The Enrico Serafino winery was founded as a wine business in 1878, when Enrico was only 24 years old. Perhaps one should call the winery Serafino Enrico instead, since Serafino is the first name and Enrico the family name. At the time, Piedmont was not the rich region that it is today but a quite poor region. But Enrico had ambitious plans. It was a busy time for Piedmont’s wine industry, shortly after the unification of Italy in 1861.

This is a longer version of an article published on Forbes.com.

The wine cellar at the Enrico Serafino winery in Canale, Piedmont, with medium-sized vats
The wine cellar at the Enrico Serafino winery in Canale, Piemonte, with medium-sized vats, copyright BKWine Photography

Enrico wanted to create a winery that made a kind of wine that the traditional small grape growers could not make at home, so early on, he decided to start making sparkling wine, what may have been one of the first spumantes in Piedmont. That’s a tradition that continues still today. His vineyards were on the Barolo hills, but he placed his winery in the centre of the small town Canale, where it still is.

Enrico Serafino produces quite a large number of wines, including six sparkling in the Alta Langa appellation, four barolos and barbarescos (with more coming), and a series of Piedmont wine from other indigenous grape varieties.

Zero Alta Langa, riserva pas dosé, sboccatura tardiva, 2013, Enrico Serafino
Zero Alta Langa, riserva pas dosé, sboccatura tardiva, 2013, Enrico Serafino, copyright BKWine Photography

Today, Enrico Serafino is still family-owned, though not by the same family. It went through a period of big corporate ownership, as part of the Campari Group, a period that ended in 2013 when the Krause family from Iowa bought it. But perhaps that’s not that far from “big corporate”. The Krause family business is called the Krause Group and had, according to Forbes, $2.8 billion in revenues in 2019. Their primary business is a chain of some 400 convenience stores. In Italy, they now own the Enrico Serafino and the Vietti wineries, as well as the Parma Calcio 1913 football club and a luxury hotel in Piedmont (to be opened in 2021).

The grapes still come from Barolo, Langhe, Roero and Monferrato. These are wines that should be combined with food, says Nico Conta, CEO of the winery. That is why he thinks acidity is vital to the wines. “Acidity, the best thing to pair with food – the mouth stays clean”, he says. We totally agree.

Nico Conta, CEO of the Enrico Serafino winery in Piedmont
Nico Conta, CEO of the Enrico Serafino winery in Piemonte, copyright BKWine Photography

We start with two wines that have recently been launched in Sweden, and then we take a look at the rest of their range.

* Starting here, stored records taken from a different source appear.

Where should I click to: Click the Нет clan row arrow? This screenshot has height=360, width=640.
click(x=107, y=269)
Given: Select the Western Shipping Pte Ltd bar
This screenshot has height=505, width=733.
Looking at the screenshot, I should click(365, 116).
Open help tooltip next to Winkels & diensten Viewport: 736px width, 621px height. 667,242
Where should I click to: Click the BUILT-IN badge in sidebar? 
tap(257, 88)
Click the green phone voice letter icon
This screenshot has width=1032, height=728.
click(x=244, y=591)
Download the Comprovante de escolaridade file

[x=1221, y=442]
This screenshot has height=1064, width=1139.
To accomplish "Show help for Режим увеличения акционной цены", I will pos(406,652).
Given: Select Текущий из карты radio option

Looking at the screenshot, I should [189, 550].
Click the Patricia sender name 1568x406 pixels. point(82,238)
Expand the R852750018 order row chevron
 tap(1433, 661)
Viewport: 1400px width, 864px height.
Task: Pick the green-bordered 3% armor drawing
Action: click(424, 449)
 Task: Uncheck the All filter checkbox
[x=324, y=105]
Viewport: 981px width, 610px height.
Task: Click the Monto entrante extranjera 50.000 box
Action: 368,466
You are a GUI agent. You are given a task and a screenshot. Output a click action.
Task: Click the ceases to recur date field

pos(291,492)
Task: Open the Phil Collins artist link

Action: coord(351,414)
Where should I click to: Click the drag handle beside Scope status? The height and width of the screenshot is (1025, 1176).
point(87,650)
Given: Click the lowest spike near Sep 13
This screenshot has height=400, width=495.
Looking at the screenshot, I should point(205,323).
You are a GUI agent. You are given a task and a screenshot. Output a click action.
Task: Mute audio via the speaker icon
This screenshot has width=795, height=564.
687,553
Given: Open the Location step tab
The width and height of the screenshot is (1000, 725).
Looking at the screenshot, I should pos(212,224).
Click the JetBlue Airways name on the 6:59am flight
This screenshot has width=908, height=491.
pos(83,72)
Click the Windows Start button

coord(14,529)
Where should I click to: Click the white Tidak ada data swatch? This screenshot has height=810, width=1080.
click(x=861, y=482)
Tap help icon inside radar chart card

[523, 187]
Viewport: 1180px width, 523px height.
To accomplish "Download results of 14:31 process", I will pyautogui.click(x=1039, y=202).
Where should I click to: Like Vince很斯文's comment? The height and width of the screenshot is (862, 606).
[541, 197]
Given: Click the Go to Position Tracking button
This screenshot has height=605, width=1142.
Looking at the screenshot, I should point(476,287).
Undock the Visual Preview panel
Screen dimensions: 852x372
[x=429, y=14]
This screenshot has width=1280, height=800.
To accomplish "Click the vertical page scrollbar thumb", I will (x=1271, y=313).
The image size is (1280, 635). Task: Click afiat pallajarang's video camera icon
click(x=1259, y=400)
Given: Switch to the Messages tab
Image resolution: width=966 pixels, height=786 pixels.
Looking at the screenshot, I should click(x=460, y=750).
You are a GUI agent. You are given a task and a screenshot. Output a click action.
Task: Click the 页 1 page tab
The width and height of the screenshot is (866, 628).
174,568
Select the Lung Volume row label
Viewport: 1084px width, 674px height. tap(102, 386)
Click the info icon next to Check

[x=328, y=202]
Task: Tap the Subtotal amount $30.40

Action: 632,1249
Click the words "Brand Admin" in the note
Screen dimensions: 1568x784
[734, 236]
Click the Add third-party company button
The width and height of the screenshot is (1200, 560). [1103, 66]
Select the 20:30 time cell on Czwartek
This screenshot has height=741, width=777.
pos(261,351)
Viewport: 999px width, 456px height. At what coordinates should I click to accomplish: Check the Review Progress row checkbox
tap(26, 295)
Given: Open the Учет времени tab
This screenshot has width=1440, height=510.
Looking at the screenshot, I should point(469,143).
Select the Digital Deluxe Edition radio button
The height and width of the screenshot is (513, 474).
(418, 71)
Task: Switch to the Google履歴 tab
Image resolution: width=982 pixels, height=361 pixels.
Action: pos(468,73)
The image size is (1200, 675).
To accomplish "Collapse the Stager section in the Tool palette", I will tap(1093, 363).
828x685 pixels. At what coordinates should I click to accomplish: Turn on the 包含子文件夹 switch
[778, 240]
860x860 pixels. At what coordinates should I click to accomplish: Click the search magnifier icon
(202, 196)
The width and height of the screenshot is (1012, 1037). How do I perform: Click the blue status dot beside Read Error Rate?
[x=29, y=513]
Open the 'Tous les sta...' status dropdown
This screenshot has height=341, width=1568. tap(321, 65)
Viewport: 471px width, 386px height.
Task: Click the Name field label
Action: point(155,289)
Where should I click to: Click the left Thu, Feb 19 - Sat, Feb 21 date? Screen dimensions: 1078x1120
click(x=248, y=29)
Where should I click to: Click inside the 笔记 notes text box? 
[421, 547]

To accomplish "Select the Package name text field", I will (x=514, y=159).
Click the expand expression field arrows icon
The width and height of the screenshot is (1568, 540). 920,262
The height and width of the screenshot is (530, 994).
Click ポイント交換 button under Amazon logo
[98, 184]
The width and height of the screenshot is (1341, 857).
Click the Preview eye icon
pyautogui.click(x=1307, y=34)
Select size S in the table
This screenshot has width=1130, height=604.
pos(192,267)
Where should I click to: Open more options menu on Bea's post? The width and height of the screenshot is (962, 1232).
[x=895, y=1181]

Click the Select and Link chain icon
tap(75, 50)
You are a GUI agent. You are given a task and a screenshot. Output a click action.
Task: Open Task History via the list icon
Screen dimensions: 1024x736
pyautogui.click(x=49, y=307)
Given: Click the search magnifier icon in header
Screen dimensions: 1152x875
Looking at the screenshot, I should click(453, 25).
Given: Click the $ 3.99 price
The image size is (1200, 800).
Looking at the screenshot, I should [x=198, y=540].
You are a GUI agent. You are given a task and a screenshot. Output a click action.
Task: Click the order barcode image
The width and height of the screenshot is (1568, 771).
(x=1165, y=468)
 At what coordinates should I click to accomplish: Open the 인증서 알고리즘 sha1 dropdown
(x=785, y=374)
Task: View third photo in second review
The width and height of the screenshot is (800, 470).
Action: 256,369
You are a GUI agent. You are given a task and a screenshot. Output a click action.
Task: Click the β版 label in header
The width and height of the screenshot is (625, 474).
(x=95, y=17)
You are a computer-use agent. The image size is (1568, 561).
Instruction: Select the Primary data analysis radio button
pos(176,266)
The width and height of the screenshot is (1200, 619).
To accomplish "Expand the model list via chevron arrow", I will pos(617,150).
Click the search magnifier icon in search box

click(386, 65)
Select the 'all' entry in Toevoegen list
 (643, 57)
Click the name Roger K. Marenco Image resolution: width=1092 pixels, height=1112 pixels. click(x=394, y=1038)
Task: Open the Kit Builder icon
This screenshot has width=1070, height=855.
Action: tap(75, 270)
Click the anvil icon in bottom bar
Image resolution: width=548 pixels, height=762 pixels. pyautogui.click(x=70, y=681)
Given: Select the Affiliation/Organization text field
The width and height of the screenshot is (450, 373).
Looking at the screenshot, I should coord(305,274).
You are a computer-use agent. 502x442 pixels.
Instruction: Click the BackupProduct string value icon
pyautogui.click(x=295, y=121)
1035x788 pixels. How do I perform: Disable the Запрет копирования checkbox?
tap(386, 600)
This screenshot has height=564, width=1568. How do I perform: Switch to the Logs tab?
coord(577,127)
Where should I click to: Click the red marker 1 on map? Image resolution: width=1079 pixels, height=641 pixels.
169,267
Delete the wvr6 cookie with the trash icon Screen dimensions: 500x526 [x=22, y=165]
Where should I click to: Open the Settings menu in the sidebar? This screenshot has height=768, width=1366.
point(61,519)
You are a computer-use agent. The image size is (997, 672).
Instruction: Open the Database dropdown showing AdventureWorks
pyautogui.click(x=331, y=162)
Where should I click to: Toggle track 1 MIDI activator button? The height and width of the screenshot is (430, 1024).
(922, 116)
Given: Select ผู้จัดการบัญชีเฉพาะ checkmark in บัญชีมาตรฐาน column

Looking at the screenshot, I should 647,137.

Alta Langa DOCG Metodo Classico Millesimato 2016, Enrico Serafino

A fresh and crispy sparkling wine with citrus and green apples. There’s complexity, toasty aromas and a pleasant mouthfeel. (~25 euro)

Alta Langa is a small region for sparkling wine that received its DOCG in 2011. It has quickly become very appreciated in the world of wine. The wine is always made with the metodo classico, the traditional method, that is, with the second fermentation in the bottle. This method was first used in Piedmont (and in Italy) in 1850. Not long after, Enrico Serafino made his first sparkling wines in the same underground cellar that the vineyard uses today.

Alta Langa DOCG Metodo Classico Millesimato 2016
Alta Langa DOCG Metodo Classico Millesimato 2016, Enrico Serafino, copyright BKWine Photography

In the 1990s, a project started with the aim to find the best plots for pinot noir and chardonnay. It turned out to be in the highlands just behind Barolo and Barbaresco, in Alta Langa. The result was the creation of the Alta Langa DOC (now DOCG). This is where the grapes used for Enrico Serafino’s Alta Langa come from. 85% is pinot noir, and 15% is chardonnay.

The rules for an Alta Langa DOCG require that the vineyards are planted at an altitude of at least 250 meters. The wines must always mention the vintage, and the ageing on the lees is at least 30 months. However, this wine was disgorged after 36 months on the lees.

Nebbiolo d’Alba Tovasacco 2016, Enrico Serafino, Piedmont

The wine is light in colour and style, with an elegant, fruity and a bit spicy character. Some tannins give it a good structure. This is a nebbiolo that you drink now and enjoy the youthful fruit. The wine has been aged for 12 months in big oak barrels of between 2500 and 4000 litres. (~15 euro)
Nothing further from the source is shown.